Certain cell types like monocytes, granulocytes, and adherent cell lines tend to be sticky and form aggregates. These aggregates will plug the instrument (a 77um aggregate will not go through a 76um jet). If you can "see" anything in your sample tube, it probably means that the cells have aggregated. Those samples must be filtered with nylon mesh to remove the aggregates or dispersed by some other method before running on the flow cytometer. It has been reported that EDTA and DNAase (used on unfixed cells) will help prevent aggregates. A commercial product, Accumax, has been developed for the specific purpose of keeping cells from clumping. Other sources of large debris such as solid tissue should also be filtered with nylon mesh. In general, anything that you can "see" in the sample tube is too big to go through the instrument.
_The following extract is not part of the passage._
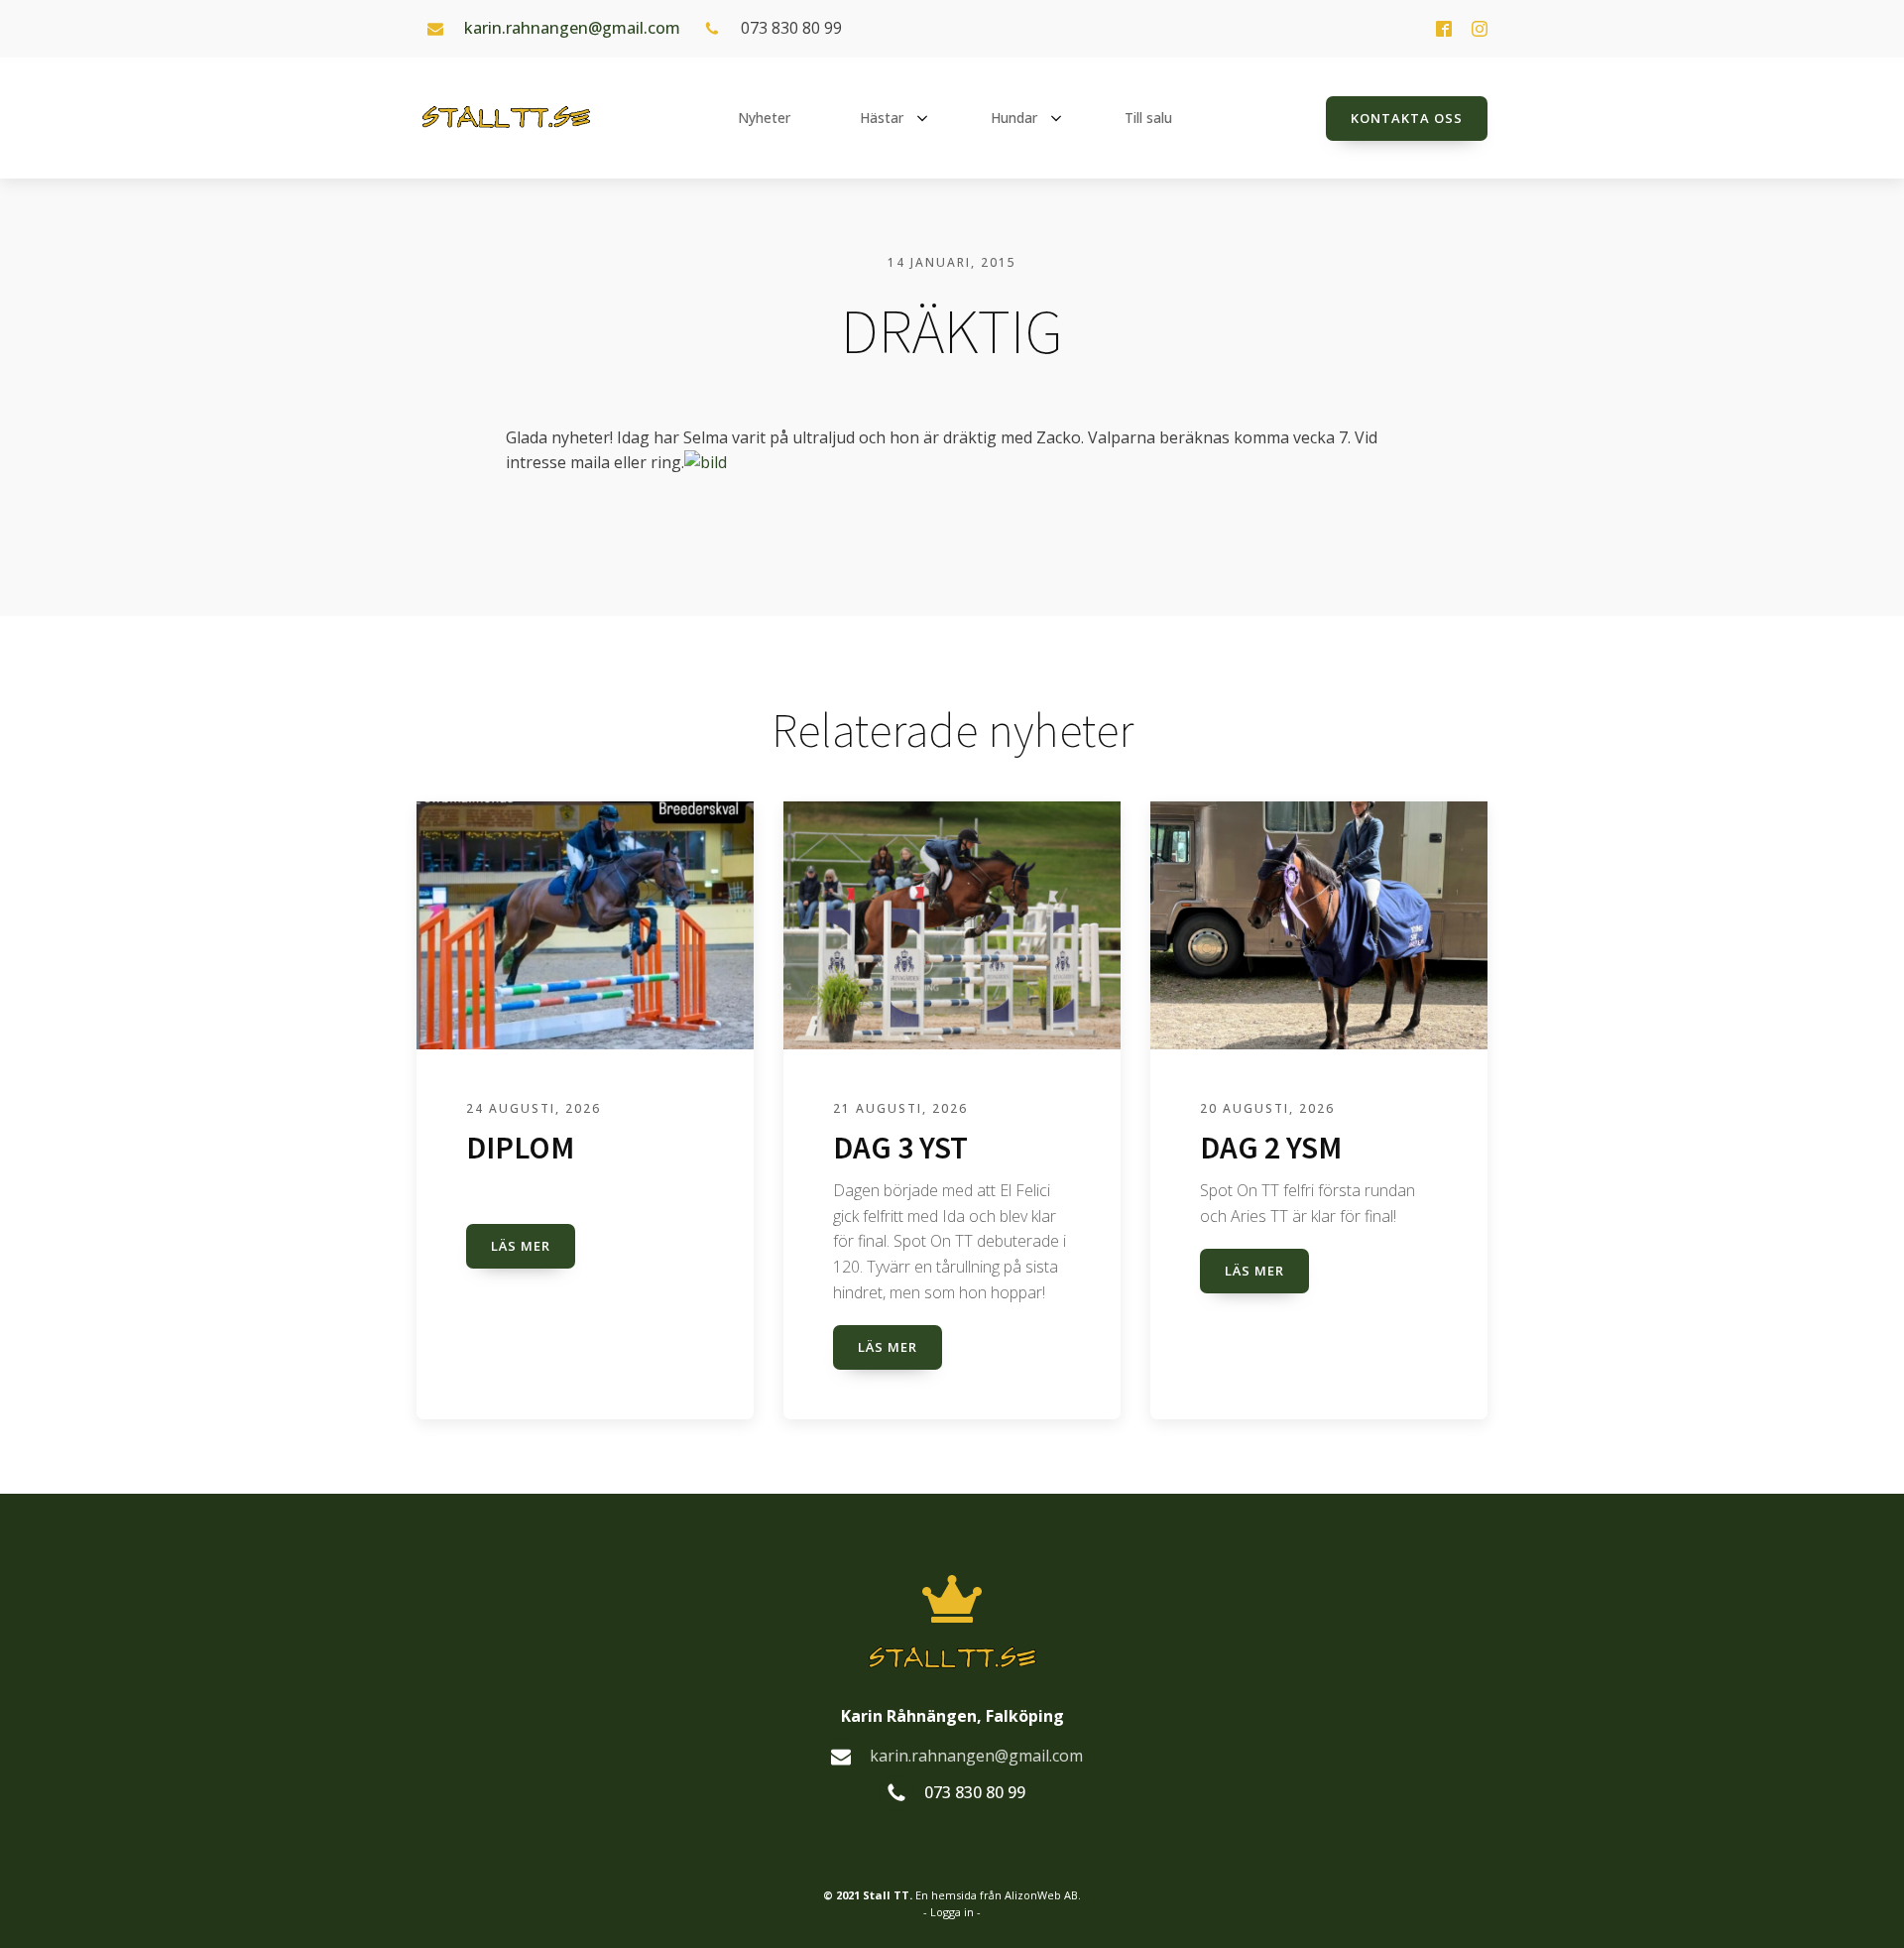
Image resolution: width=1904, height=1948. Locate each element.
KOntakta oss (1407, 118)
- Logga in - (952, 1911)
Just prior to sorting, cells should be filtered through nylon mesh. 70µm mesh filters (Falcon 352350) available through Biochem Stores are recommended. Filtering cells greatly reduces the probability of plugging the instrument during sorting. As a general rule, we will not sort unfiltered samples. We want to insure a successful sort and once the instrument is plugged, it may take as long as an hour to bring the instrument back to its original configuration. Time used to unplug the nozzle and bring the instrument back to sorting status may use up your scheduled time.

Phenyl Red

Resuspension of cells in media containing phenyl red should be avoided whenever possible. Phenyl red may increase the background fluorescence of cells.

Fixing Cells with Formaldehyde and Increased Autofluorescence

When fixing cells for immunofluorescent experiments with formaldehyde a common problem is increased autofluorescence. The resultant decrease in separation between the negative and positive populations can render some experiments useless. The most common reason for increased autofluorescence is pH drift of the formaldehyde. It is important that correct pH is established in fresh formaldehyde and that pH is monitored as the fixative solution ages.